Designing Parallel Algorithms
(from Foster - Chapter 2)

•  Design is integrative thought known as creativity
• Not easily reduced to simple recipes
• Must be able to recognize design flaws (experience with design process)
• Parallel Program Design Process
• Partitioning - the computation that is to be performed and the data operated on by this computation are decomposed into small tasks.
• Communication - that which is required to coordinate task execution is determined, and appropriate communication structures and algorithms are defined.
• Agglomeration - the analysis of the first two stages with consideration for performance requirements and implementation costs; sometimes tasks are combined into larger tasks.
• Mapping - each task is assigned to a processor in a manner that attempts to satisfy the competing goals of maximizing processor utilization and minimizing communication costs; this can be static or dynamic.
• The parallel program design process is typically cyclic (refinement during each cycle)

Partitioning

• The purpose is to expose opportunities for parallel execution - expose fine-grained decomposition
• Domain decomposition - first focus on the data associated with a problem, then determine an appropriate partition for the data, and finally work out how to associate computation with the data.

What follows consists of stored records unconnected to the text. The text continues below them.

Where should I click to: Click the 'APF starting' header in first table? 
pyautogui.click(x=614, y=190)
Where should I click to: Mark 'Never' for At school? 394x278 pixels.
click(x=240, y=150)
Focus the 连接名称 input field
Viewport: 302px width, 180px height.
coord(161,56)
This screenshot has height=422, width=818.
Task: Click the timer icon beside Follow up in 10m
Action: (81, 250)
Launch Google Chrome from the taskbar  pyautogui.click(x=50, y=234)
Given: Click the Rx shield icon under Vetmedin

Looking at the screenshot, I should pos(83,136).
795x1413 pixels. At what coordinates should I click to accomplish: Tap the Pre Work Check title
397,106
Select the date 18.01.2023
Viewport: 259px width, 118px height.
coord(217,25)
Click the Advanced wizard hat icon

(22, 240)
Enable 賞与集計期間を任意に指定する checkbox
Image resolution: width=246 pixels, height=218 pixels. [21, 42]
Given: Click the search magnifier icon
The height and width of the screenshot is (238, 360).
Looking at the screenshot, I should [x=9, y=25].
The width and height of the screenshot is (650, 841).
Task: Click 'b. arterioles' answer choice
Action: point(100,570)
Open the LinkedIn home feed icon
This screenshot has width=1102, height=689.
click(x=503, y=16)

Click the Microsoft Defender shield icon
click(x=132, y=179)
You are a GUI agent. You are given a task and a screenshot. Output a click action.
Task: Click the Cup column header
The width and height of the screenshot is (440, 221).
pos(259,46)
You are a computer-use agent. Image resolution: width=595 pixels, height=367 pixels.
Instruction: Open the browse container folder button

-- focus on the largest data structure or most frequently accessed data structure
-- for example, our original decomposition of the Parallel Jacobi Method assigned a process to each element of the grid, in the parallel Simpson's rule for numerical integration, and in parallel matrix multiply we assigned one thread per element of resultant matrix
-- weather modeling might assign each particle to a thread (probably not)

• Functional decomposition - first decompose the computation and then deal with the data.

-- for example, when we developed the full duplex sliding window, we isolated the control of packets and sequence numbering (the shared data) in the transmitter/receiver thread
-- example: layering of operating systems (file system on top of multithreading kernel)
-- functional decomposition of climate simulation model

• Partitioning Design Checklist

-- an order of magnitude more tasks than processors (otherwise little flexibility in later phases)
-- avoid redundant computation and storage requirements (otherwise maybe not be scalable to larger problems)
-- tasks should be about same size (easy to allocate to processors)
-- the number of tasks must scale with problem size (problem size increases # of threads)
-- are there other alternative partitions (for example, the grid problem lends itself to row partitions and subpartitions)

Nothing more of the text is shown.